--- START OF SUPPLIED INFORMATION ---

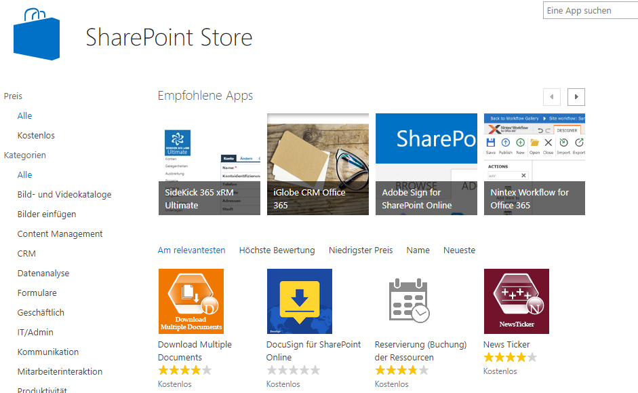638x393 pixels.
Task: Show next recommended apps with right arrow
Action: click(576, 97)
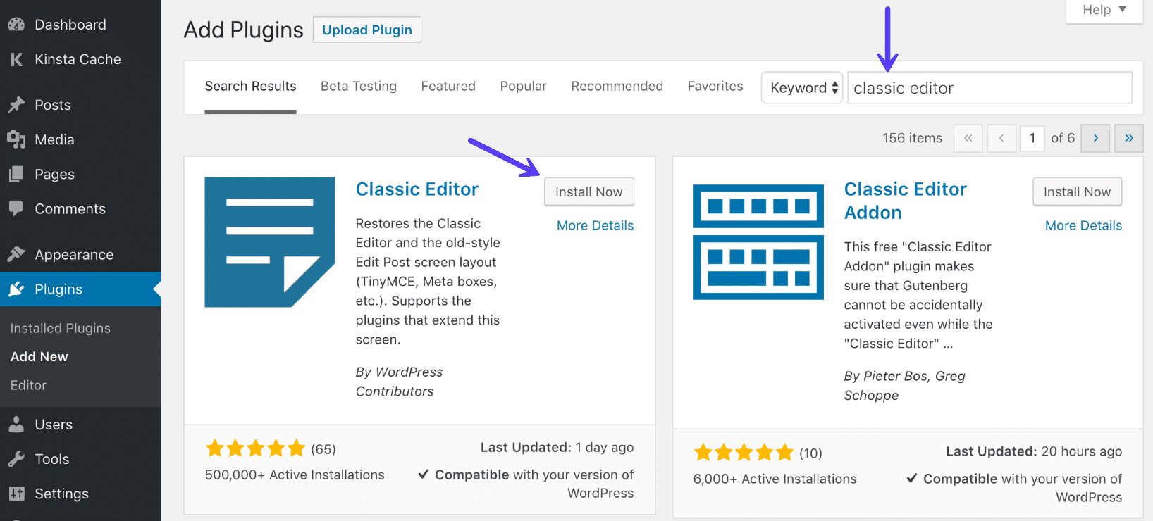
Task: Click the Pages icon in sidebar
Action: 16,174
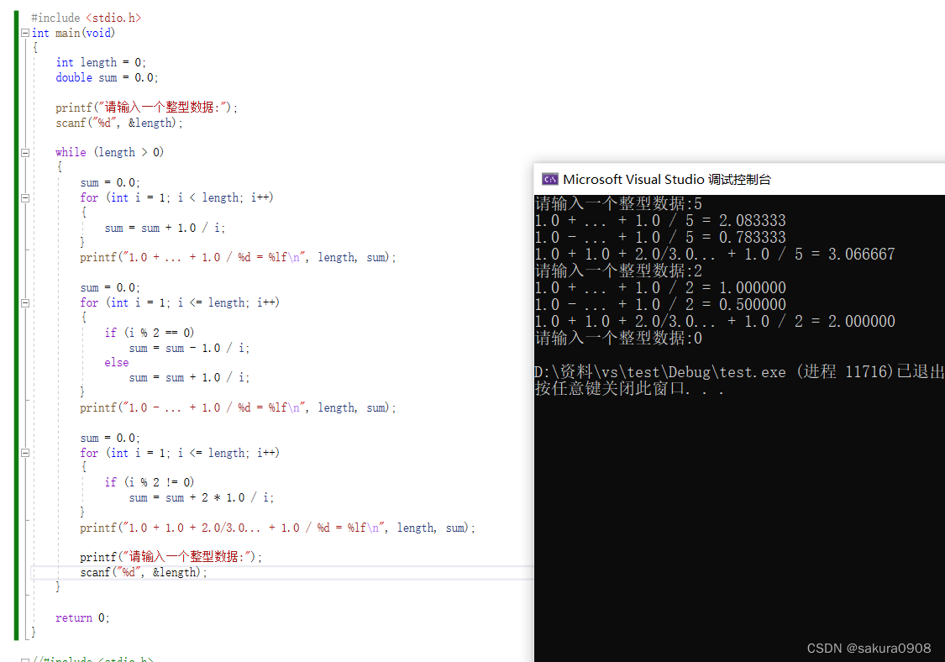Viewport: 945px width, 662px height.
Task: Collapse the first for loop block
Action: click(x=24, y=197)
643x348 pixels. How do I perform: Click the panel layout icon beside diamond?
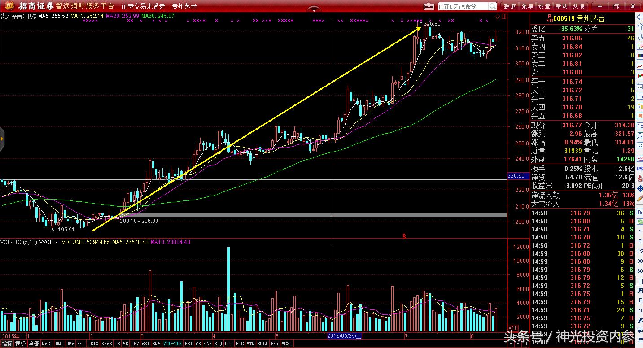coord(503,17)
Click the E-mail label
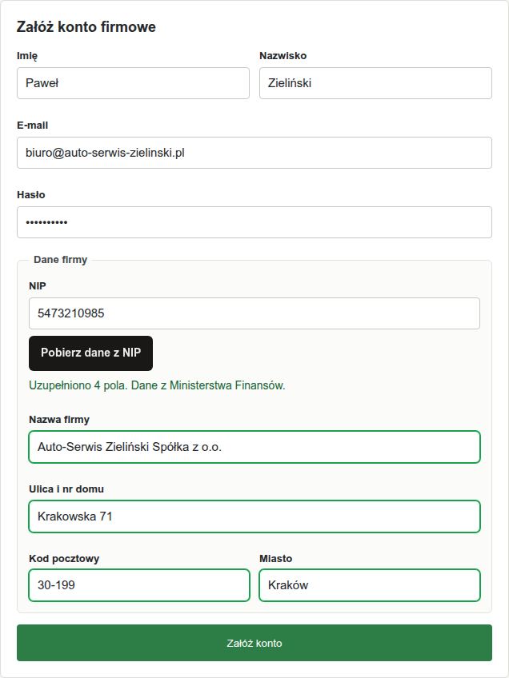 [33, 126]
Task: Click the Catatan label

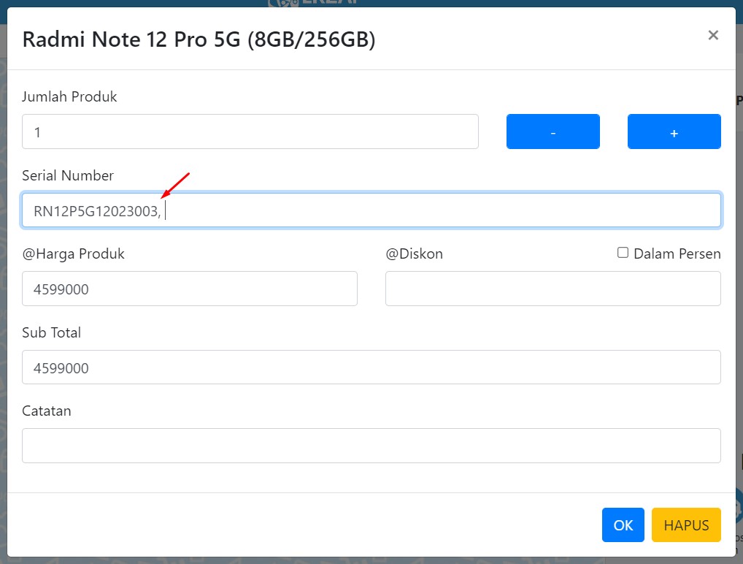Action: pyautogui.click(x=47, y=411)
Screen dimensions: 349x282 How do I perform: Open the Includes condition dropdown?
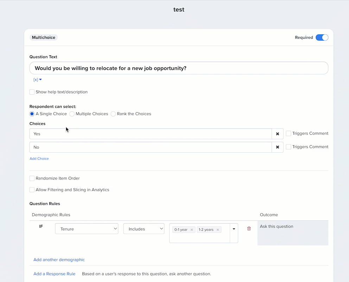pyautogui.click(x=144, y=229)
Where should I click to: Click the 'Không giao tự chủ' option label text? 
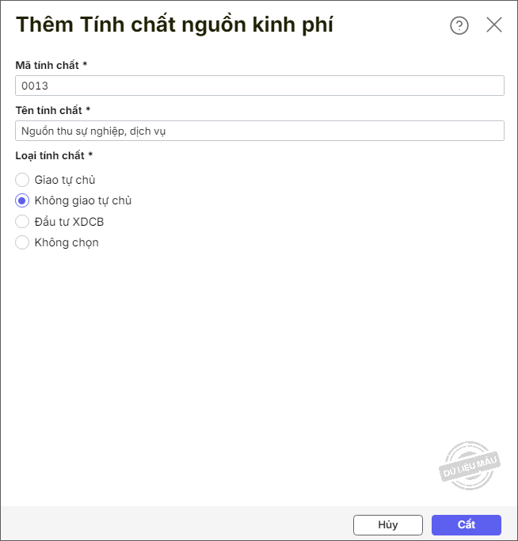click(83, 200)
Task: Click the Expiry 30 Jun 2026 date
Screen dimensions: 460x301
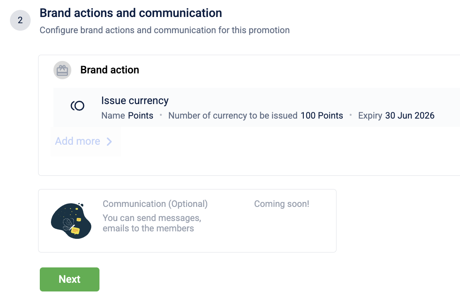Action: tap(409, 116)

--- END OF SUPPLIED INFORMATION ---
--- START OF SUPPLIED INFORMATION ---

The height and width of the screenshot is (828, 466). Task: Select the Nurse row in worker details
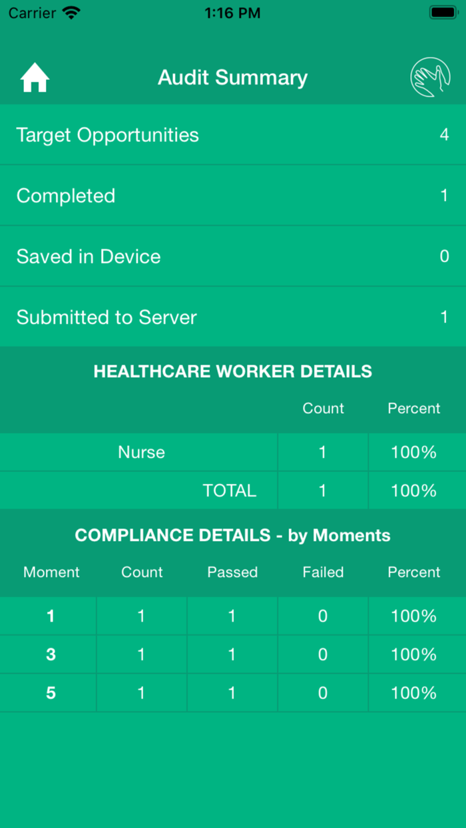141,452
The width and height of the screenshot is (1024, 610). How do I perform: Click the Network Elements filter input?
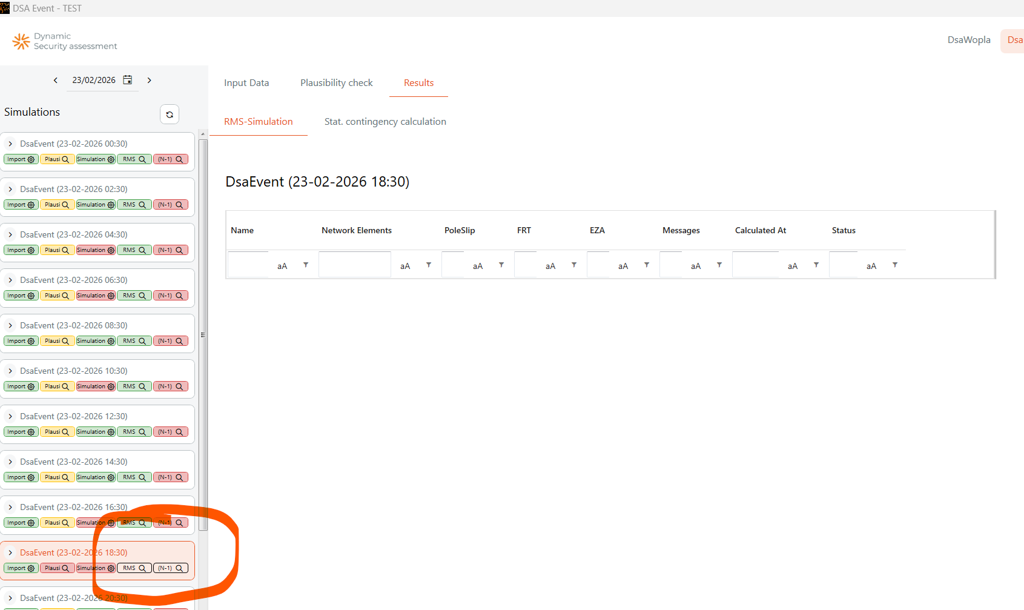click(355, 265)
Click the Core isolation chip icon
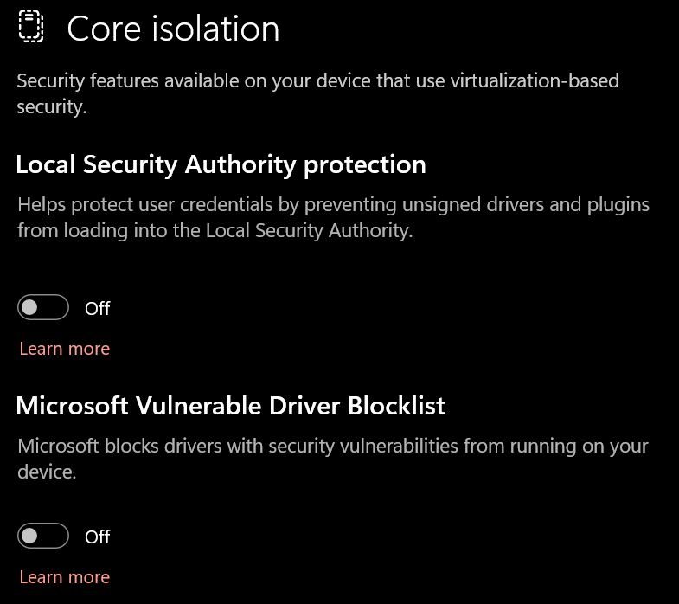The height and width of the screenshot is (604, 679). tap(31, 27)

--- END OF SUPPLIED INFORMATION ---

§ **OBJECTIVE**:
Count the lines in the listing above that contain the string "label", treating uppercase and lowercase as different. Reply with the number alone.

§ **OUTPUT**:
3